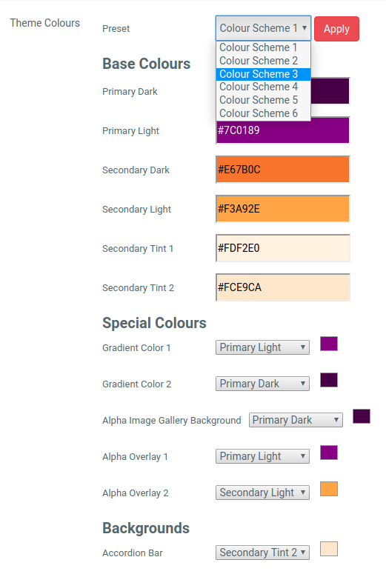Click the purple swatch beside Gradient Color 1
The image size is (386, 574).
tap(329, 344)
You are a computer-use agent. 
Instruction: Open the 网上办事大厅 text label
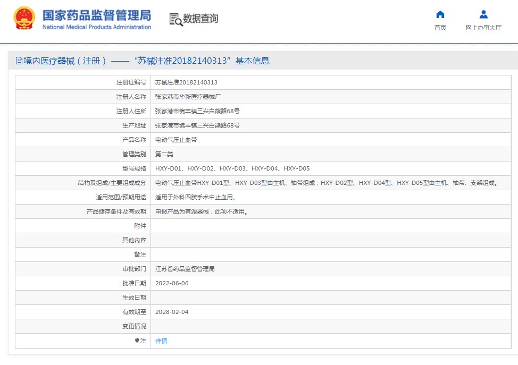[x=483, y=28]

= = = = =

Find the line with "You are a computer-use agent.". Return it and each line after it through the end of the data, exactly, without pictures.

You are a computer-use agent. 
Instruction: Open the 网上办事大厅 text label
[x=483, y=28]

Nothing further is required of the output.